When Does a LPOA Terminate
An LPOA can be terminated under a wide range of occurrences, for example, when a laid-out term or condition is either met or unfulfilled. The conditions of termination can be agreed upon and could include death or incapacitation of the client or the agent. State laws also make provisions by which an LPOA can be terminated; for example, in a case where the agent was a spouse, divorce translates to automatic revocation.
Revoking a Limited Power of Attorney
Say a principal, after opting to use a Limited Power of Attorney, does not intend to make durable or the arrangement proves to be no longer beneficial, there are various ways an LPOA can be revoked.
- A pre-set revocation date– This is especially with non-durable LPOAs. The client and the portfolio manager can agree on a suitable date of termination after a specified amount of time.
- When the manager/agent’s responsibility has been completed, an LPOA will often be terminated upon completing the laid-out actions.
- In some cases, the principal can choose to terminate the LPOA as they see fit in an effort to adapt to his or her situation. They can do this by completing a revocation of power of attorney form at their convenience to cancel their limited power of attorney.
A Limited Power of Attorney can be a very essential document for a wide category of people, from business owners to parents who have busy schedules and wish to have another person (attorney) take charge of some of their legal obligations.
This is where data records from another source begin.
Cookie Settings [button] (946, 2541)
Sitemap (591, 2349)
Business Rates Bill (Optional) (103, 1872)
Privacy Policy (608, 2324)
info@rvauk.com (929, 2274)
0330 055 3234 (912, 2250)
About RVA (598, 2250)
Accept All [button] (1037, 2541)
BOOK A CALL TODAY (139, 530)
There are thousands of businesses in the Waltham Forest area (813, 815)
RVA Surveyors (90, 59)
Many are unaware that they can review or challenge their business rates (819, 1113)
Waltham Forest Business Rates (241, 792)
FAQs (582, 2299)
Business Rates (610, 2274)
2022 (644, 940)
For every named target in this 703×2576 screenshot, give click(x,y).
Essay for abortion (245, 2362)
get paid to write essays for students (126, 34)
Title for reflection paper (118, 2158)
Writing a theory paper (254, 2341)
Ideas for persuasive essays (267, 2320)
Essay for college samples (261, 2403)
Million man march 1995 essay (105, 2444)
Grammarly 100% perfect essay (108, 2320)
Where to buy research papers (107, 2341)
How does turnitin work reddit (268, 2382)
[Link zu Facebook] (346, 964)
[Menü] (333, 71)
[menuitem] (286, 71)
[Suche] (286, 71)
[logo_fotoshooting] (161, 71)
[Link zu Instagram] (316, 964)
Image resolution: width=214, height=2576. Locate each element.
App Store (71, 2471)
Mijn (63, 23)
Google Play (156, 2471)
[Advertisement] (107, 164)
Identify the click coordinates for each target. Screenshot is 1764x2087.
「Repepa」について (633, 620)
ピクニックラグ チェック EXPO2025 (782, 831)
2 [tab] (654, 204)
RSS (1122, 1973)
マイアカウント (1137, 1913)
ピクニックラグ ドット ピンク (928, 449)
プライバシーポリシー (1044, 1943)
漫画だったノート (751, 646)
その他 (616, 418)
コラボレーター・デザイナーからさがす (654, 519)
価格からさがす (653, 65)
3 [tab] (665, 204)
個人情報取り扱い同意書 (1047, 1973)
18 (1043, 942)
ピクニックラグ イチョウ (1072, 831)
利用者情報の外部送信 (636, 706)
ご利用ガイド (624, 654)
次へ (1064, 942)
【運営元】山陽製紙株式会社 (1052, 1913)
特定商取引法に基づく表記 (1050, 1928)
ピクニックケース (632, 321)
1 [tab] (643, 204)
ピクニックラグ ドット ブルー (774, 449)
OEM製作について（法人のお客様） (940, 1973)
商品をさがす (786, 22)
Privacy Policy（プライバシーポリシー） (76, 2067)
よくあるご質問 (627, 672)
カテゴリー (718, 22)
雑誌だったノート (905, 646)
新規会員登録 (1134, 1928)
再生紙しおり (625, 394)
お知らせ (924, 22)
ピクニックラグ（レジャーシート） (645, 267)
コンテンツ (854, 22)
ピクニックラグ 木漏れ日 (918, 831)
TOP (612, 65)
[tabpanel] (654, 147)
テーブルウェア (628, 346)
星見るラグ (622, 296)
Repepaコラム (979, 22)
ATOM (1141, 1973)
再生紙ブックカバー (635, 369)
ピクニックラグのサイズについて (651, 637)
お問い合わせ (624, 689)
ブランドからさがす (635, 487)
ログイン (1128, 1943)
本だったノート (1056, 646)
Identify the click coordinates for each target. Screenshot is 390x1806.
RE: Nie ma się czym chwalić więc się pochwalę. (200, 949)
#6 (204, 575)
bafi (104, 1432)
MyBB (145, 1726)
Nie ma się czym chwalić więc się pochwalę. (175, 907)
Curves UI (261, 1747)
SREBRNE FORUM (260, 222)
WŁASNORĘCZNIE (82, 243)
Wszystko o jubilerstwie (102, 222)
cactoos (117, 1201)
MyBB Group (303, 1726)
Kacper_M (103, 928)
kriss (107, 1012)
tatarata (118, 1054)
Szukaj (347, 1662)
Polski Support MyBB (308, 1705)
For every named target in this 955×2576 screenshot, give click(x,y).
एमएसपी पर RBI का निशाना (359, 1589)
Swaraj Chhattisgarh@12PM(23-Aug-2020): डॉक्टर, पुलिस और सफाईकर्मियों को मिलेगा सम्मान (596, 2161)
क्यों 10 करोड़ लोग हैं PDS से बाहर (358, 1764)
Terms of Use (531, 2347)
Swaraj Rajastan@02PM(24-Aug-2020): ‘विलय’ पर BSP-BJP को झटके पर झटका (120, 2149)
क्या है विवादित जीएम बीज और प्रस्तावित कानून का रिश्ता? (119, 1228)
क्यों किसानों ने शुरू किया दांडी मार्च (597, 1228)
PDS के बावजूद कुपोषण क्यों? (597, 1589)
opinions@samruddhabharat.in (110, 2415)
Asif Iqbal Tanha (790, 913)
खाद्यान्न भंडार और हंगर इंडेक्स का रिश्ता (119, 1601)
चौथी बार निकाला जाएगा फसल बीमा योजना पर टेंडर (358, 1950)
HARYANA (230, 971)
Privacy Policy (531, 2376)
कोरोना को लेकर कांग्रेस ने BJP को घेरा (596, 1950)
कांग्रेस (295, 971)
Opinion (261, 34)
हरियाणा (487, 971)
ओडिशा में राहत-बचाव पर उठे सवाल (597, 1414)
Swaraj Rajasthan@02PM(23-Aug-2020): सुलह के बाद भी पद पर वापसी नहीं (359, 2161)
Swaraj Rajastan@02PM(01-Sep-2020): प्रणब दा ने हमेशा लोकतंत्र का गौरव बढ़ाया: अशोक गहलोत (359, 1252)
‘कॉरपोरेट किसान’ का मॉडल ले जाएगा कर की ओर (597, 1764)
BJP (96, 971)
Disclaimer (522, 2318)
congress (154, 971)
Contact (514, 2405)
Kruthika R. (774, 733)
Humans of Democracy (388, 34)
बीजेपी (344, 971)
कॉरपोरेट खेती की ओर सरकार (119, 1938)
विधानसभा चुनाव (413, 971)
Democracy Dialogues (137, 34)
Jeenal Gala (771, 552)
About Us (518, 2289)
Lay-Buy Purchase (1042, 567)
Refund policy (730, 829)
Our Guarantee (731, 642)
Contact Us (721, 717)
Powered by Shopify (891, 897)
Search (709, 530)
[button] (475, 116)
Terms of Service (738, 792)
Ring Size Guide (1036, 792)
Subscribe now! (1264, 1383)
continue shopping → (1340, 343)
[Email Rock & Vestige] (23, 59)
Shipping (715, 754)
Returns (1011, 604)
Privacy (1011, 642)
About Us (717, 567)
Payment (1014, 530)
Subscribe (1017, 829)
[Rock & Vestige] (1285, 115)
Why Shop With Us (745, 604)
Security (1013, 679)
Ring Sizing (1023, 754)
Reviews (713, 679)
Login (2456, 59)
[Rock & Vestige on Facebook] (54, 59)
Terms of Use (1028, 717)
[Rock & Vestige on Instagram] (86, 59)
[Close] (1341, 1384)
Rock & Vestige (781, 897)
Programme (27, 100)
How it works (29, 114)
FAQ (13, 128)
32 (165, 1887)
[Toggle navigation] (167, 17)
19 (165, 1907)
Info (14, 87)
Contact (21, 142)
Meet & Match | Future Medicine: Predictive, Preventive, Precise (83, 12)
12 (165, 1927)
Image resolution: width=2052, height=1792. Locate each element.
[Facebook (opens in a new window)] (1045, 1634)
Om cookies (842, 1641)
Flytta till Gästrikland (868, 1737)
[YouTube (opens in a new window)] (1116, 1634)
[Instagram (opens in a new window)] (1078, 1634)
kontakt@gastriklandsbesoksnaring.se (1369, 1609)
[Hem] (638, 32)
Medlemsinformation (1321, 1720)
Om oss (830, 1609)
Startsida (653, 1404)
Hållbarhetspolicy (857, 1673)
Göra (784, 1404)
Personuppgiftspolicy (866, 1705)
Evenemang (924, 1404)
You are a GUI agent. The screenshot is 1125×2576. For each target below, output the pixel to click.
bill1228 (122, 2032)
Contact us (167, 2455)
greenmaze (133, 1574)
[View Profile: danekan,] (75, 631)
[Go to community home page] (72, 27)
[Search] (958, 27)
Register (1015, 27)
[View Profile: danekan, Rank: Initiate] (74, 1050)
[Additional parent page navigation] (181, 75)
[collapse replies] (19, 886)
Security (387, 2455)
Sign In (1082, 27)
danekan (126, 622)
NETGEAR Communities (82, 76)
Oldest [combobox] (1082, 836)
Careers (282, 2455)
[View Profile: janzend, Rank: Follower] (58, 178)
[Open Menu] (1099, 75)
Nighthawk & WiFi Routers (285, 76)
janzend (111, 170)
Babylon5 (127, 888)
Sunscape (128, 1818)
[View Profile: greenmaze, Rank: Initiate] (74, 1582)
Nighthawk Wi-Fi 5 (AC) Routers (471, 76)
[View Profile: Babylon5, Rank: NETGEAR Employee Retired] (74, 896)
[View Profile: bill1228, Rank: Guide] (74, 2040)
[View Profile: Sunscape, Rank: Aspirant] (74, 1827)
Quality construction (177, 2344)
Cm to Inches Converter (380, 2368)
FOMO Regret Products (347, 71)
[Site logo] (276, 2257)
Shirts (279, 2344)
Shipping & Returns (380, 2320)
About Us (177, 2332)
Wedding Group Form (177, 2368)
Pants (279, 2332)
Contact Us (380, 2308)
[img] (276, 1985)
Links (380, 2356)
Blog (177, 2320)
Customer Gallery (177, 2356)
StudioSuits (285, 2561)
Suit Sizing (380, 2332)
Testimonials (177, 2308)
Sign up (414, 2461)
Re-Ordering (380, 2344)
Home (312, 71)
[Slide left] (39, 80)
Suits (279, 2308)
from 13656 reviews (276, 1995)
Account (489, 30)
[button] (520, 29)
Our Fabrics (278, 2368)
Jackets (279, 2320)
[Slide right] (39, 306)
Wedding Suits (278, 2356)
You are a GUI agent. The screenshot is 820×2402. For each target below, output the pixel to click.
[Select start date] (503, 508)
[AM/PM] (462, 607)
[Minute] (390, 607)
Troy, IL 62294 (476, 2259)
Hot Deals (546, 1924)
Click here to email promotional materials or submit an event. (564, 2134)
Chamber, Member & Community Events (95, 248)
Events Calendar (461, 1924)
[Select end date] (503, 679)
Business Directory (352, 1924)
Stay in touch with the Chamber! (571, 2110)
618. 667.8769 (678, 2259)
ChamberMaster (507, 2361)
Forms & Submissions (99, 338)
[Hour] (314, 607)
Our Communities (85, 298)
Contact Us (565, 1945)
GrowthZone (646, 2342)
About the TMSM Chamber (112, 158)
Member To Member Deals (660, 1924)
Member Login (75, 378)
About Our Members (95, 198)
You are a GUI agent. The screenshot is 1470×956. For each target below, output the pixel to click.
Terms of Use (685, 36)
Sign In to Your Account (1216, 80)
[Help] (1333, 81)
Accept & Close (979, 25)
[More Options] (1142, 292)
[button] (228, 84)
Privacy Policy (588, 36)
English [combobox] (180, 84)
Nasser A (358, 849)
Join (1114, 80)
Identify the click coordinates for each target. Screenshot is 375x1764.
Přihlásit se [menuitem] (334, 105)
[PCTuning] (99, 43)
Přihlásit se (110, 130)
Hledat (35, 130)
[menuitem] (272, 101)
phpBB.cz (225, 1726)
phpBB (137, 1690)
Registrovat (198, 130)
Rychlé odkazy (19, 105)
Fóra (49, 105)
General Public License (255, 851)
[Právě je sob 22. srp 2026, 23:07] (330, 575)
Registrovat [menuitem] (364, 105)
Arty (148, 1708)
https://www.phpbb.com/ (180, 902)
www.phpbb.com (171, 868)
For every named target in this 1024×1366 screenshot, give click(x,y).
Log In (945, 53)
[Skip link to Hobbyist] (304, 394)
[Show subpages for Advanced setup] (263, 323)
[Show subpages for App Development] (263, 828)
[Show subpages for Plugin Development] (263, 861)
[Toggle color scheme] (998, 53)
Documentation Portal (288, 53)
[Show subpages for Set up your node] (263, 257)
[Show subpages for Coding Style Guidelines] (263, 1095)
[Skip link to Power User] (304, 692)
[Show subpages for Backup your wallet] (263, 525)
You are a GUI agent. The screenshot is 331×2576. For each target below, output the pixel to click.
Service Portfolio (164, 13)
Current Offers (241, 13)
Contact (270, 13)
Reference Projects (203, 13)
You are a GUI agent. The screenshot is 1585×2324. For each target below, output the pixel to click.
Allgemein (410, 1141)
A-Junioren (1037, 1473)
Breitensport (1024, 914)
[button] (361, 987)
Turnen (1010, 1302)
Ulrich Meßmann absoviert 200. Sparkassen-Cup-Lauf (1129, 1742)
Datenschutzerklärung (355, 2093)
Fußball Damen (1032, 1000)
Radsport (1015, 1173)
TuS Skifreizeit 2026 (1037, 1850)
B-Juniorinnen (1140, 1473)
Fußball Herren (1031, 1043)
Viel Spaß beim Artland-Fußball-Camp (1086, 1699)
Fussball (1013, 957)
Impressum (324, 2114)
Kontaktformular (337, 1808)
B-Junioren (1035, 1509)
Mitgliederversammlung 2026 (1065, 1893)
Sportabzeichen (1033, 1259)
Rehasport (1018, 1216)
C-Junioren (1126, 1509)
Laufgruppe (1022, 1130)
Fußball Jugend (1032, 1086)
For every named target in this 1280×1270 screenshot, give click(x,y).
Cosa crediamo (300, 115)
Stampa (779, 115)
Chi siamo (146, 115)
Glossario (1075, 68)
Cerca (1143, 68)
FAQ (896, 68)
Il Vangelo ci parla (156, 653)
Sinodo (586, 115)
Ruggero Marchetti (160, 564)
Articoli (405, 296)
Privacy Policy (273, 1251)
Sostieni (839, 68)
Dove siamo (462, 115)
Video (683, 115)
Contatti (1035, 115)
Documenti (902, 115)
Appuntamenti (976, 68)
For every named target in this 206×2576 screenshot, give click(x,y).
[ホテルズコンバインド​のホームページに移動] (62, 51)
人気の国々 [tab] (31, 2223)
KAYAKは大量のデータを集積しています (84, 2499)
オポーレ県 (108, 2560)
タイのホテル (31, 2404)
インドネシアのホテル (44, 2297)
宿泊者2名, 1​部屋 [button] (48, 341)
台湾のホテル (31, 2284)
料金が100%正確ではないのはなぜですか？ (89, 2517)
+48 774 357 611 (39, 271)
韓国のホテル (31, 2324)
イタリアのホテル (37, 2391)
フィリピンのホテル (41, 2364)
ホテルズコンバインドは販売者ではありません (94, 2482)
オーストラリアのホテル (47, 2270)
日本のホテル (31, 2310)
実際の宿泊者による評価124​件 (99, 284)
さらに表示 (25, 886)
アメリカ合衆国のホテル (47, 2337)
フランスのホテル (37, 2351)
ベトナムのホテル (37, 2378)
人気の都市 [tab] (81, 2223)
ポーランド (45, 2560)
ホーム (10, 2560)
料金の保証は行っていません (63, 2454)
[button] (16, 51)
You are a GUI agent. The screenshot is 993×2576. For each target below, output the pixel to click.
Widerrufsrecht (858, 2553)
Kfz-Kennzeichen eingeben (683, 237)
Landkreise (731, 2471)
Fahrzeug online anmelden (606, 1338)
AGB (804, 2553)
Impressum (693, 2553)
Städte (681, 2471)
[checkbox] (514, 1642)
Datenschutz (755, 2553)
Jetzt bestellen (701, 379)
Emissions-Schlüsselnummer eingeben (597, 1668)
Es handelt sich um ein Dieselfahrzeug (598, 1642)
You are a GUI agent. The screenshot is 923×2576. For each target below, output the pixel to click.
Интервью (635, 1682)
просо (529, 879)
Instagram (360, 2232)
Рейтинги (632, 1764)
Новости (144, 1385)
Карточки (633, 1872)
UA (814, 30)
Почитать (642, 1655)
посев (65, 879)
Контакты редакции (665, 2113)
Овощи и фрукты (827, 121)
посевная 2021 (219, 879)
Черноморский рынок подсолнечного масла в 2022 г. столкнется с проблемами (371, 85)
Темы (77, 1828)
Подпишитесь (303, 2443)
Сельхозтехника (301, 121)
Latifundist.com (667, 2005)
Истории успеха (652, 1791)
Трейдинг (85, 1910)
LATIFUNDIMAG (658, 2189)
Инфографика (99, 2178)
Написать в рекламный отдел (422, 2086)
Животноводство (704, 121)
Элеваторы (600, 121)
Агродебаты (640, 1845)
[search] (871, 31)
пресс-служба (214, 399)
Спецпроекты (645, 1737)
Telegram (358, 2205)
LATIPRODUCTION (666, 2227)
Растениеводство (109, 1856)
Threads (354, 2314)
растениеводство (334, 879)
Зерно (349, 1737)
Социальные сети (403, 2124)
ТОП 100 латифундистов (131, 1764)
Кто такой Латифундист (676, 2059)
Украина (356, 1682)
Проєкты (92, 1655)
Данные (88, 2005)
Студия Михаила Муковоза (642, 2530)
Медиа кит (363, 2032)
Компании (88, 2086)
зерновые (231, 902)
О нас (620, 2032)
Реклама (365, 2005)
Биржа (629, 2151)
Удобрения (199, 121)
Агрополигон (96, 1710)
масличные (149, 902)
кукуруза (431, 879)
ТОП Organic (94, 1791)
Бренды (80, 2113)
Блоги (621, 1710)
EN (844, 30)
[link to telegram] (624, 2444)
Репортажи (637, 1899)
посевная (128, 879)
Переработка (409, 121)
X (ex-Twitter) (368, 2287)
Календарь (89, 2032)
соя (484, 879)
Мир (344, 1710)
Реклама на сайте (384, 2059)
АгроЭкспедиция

Regardless of the situation, it is important to ensure that the transferred responsibilities are clearly stated in the LPOA to ensure the attorney operates within their limits.
When writing an LPOA, it is essential to ensure it follows one’s state of residency guidelines. The expiring or revocation methods of an LPOA should be agreed upon to cater to any uncertainties that might occur. With the information we have provided in this article, you are well equipped to come up with a Limited Power of Attorney. Good luck!